> **Task to carry out**: An exact, word-for-word copy of the entries is required, beginning at the line that contains "Instruction: Open 设置 in 星空组网 sidebar" and ending at the last line, both included.

> **Stored data entries**:
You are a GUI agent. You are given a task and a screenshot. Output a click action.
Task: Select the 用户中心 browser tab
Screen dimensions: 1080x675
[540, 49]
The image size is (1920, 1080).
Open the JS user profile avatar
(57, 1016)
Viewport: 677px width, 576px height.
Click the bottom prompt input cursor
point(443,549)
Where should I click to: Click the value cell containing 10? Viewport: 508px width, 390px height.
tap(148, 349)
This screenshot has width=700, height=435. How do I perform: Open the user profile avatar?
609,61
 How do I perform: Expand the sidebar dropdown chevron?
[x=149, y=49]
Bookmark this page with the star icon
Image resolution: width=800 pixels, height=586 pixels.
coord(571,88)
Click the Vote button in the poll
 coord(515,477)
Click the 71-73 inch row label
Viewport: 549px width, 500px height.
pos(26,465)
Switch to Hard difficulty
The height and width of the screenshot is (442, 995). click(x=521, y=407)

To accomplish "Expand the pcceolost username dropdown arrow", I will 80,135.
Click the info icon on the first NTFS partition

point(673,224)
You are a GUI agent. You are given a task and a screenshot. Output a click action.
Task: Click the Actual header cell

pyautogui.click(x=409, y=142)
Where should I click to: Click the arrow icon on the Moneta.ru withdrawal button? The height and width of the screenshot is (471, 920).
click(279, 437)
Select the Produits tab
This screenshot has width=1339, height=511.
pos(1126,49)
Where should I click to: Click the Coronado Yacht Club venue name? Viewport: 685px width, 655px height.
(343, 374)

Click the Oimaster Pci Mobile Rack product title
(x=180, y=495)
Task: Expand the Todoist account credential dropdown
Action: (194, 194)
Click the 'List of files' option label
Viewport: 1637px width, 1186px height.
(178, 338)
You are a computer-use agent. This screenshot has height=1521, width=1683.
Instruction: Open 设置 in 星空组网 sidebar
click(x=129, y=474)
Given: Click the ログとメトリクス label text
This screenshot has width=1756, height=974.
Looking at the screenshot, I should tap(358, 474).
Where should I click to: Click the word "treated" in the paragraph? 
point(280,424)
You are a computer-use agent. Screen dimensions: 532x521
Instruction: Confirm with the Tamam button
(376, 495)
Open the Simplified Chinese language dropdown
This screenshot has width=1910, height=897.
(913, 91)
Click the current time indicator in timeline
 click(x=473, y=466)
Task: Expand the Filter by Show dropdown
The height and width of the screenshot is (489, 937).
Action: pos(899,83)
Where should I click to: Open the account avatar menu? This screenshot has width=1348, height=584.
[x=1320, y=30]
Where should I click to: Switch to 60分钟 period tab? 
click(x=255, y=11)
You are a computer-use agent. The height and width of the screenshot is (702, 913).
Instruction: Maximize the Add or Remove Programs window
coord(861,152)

> **Written response**:
Instruction: Open 设置 in 星空组网 sidebar
click(x=129, y=474)
Given: Click the ログとメトリクス label text
This screenshot has width=1756, height=974.
Looking at the screenshot, I should tap(358, 474).
Where should I click to: Click the word "treated" in the paragraph? 
point(280,424)
You are a computer-use agent. Screen dimensions: 532x521
Instruction: Confirm with the Tamam button
(376, 495)
Open the Simplified Chinese language dropdown
This screenshot has width=1910, height=897.
(913, 91)
Click the current time indicator in timeline
 click(x=473, y=466)
Task: Expand the Filter by Show dropdown
The height and width of the screenshot is (489, 937).
Action: pos(899,83)
Where should I click to: Open the account avatar menu? This screenshot has width=1348, height=584.
[x=1320, y=30]
Where should I click to: Switch to 60分钟 period tab? 
click(x=255, y=11)
You are a computer-use agent. The height and width of the screenshot is (702, 913).
Instruction: Maximize the Add or Remove Programs window
coord(861,152)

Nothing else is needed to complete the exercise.